**What you should do:** Which lines of the records contain the string "source"? Pull out every such line in full, counting only matches with the same letter case.
□ □ □ □ □ □ □
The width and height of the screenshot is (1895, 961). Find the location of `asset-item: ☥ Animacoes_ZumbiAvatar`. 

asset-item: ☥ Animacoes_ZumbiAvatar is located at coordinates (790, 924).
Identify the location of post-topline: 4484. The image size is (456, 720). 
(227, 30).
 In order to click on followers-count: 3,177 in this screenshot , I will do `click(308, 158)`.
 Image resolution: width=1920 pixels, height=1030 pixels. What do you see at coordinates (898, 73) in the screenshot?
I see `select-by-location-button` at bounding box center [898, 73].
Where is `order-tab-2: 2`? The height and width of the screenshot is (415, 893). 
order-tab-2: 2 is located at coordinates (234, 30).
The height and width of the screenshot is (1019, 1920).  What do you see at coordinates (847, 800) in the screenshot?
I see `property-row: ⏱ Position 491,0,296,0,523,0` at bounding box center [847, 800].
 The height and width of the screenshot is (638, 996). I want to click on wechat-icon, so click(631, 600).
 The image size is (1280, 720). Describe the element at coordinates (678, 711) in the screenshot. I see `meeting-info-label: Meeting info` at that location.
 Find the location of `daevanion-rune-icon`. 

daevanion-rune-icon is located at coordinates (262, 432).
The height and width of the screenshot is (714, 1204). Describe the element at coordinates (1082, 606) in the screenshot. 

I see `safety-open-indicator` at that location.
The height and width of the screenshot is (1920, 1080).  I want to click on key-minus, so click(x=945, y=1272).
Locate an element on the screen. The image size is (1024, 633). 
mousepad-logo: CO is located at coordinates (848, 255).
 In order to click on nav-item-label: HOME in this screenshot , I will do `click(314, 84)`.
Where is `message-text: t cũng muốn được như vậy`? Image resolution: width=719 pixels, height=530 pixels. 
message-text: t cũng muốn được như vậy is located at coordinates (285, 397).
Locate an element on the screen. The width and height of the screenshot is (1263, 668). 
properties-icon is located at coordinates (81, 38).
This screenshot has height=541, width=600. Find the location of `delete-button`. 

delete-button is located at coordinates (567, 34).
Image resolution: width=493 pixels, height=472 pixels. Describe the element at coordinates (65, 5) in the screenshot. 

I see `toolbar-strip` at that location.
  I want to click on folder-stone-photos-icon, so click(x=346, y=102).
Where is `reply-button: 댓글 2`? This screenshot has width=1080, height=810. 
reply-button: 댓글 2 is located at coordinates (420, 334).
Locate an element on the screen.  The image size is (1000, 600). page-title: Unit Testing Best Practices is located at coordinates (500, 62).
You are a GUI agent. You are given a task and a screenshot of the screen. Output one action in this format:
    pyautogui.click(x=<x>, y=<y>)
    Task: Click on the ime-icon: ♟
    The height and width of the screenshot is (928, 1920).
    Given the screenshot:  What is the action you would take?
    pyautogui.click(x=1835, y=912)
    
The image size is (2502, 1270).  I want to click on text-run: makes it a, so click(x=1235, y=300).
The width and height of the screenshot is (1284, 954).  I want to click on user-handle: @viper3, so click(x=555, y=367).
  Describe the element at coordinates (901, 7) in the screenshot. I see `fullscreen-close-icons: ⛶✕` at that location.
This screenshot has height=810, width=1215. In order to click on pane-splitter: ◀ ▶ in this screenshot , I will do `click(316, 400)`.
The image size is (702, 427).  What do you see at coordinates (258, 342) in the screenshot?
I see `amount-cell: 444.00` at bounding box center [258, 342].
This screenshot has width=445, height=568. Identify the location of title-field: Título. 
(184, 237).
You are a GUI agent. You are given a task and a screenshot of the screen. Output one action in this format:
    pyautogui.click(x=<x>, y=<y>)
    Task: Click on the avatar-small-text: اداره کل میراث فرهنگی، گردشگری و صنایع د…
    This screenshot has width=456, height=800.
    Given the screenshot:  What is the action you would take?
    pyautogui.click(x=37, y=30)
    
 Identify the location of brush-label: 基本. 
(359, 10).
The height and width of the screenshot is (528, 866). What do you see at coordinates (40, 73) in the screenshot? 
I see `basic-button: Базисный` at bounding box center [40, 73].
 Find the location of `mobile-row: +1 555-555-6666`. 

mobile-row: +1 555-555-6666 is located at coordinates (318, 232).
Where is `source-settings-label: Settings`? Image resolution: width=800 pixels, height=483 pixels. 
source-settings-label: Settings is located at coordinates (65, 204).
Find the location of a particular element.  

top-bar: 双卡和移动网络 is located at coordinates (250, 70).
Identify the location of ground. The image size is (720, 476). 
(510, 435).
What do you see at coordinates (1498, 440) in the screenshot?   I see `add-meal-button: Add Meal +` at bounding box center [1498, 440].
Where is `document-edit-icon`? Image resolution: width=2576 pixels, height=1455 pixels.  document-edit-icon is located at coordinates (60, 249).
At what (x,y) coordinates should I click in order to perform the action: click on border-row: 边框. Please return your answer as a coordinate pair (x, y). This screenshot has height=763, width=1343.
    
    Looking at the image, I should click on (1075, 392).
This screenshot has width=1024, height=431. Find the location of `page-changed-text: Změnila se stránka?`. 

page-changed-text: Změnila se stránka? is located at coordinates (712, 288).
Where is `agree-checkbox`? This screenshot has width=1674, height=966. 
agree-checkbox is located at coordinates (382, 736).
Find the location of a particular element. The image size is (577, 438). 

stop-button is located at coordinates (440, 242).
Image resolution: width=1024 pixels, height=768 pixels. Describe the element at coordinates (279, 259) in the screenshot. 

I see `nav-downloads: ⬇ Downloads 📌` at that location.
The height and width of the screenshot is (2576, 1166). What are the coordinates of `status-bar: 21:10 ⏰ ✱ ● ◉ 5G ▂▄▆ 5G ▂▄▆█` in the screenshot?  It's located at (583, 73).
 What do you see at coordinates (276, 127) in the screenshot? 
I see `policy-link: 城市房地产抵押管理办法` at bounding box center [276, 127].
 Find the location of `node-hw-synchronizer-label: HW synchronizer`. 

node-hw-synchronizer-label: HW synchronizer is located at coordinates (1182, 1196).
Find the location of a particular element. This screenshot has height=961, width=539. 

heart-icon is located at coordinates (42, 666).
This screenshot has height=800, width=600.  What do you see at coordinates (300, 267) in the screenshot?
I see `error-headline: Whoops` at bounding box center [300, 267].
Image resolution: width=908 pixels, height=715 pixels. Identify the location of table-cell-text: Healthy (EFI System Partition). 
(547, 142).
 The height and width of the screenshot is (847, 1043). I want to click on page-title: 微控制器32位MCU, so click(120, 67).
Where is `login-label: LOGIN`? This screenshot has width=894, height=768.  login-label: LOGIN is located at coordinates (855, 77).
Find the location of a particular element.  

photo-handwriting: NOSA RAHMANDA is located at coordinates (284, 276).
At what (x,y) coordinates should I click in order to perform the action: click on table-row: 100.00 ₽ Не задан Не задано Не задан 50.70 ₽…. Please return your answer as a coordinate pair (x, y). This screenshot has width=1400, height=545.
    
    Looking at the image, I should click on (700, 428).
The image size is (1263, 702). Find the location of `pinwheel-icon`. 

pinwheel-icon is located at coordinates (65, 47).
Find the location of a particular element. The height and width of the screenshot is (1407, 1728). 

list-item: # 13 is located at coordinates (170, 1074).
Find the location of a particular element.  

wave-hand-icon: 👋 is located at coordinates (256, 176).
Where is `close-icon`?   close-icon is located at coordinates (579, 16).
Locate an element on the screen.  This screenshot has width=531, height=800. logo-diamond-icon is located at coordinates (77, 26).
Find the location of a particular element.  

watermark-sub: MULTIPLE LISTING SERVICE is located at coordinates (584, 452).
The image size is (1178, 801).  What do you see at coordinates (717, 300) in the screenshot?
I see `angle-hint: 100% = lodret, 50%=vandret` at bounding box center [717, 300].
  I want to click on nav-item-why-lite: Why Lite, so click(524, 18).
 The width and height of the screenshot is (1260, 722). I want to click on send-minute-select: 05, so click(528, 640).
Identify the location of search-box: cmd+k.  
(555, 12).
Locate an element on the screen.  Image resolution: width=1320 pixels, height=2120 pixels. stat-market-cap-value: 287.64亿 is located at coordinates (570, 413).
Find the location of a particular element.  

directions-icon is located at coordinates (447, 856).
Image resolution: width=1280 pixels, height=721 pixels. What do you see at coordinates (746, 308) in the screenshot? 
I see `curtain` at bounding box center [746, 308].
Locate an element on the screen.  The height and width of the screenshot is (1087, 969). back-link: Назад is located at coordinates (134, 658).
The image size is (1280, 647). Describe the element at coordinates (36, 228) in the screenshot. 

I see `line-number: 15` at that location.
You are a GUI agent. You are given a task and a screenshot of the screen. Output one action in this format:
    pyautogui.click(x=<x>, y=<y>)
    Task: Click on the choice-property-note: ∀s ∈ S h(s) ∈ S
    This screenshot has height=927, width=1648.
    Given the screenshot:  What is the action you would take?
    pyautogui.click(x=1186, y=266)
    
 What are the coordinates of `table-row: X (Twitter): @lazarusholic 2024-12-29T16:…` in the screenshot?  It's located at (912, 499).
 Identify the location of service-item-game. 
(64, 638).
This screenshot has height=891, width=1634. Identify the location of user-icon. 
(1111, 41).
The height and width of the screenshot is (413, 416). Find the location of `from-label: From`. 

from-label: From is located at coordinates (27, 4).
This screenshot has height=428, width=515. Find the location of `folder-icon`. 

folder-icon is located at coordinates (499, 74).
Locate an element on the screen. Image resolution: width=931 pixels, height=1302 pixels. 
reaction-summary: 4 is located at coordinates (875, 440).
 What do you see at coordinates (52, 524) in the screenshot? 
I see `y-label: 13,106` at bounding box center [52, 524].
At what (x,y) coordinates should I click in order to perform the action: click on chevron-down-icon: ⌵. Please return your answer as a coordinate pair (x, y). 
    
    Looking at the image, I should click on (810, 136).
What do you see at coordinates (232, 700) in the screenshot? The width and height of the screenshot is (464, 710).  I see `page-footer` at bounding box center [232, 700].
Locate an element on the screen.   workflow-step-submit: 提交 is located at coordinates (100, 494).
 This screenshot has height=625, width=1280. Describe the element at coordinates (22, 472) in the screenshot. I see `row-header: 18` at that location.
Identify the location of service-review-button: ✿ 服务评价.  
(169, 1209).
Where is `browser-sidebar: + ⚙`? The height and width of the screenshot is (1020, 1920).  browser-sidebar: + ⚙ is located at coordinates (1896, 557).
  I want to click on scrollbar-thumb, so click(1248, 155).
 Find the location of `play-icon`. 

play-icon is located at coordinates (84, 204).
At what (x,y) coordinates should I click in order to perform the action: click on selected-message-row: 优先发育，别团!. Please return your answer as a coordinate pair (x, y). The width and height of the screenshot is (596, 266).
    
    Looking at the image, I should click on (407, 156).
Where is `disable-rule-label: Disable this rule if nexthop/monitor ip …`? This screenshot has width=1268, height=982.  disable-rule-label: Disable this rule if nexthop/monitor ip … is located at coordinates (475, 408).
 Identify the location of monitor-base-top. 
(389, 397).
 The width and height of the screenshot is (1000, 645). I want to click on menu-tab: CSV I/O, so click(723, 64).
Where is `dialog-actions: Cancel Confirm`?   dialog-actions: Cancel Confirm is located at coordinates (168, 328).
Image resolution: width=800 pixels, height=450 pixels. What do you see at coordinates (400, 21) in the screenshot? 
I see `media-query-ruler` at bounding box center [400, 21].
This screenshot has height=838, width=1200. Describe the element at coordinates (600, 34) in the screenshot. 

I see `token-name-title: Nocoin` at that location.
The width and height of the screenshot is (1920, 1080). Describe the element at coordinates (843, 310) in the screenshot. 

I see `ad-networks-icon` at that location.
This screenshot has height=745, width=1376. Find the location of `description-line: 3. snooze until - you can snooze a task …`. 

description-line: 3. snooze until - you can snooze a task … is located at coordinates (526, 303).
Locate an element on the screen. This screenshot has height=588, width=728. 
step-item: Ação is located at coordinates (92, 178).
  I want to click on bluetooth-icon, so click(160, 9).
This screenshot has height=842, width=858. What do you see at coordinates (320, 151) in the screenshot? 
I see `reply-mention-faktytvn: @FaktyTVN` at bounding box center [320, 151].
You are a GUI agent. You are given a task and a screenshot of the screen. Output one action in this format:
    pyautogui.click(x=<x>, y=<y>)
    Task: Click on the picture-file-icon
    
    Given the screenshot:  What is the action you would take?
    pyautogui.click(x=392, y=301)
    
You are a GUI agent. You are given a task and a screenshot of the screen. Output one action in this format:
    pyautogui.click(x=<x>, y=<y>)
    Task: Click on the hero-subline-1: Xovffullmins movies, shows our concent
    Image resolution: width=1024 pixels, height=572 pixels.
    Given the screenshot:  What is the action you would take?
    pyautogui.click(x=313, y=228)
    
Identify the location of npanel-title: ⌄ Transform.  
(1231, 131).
□ □ □ □ □ □ □
**Answer below:**
Where is `source-settings-label: Settings`? Image resolution: width=800 pixels, height=483 pixels. 
source-settings-label: Settings is located at coordinates (65, 204).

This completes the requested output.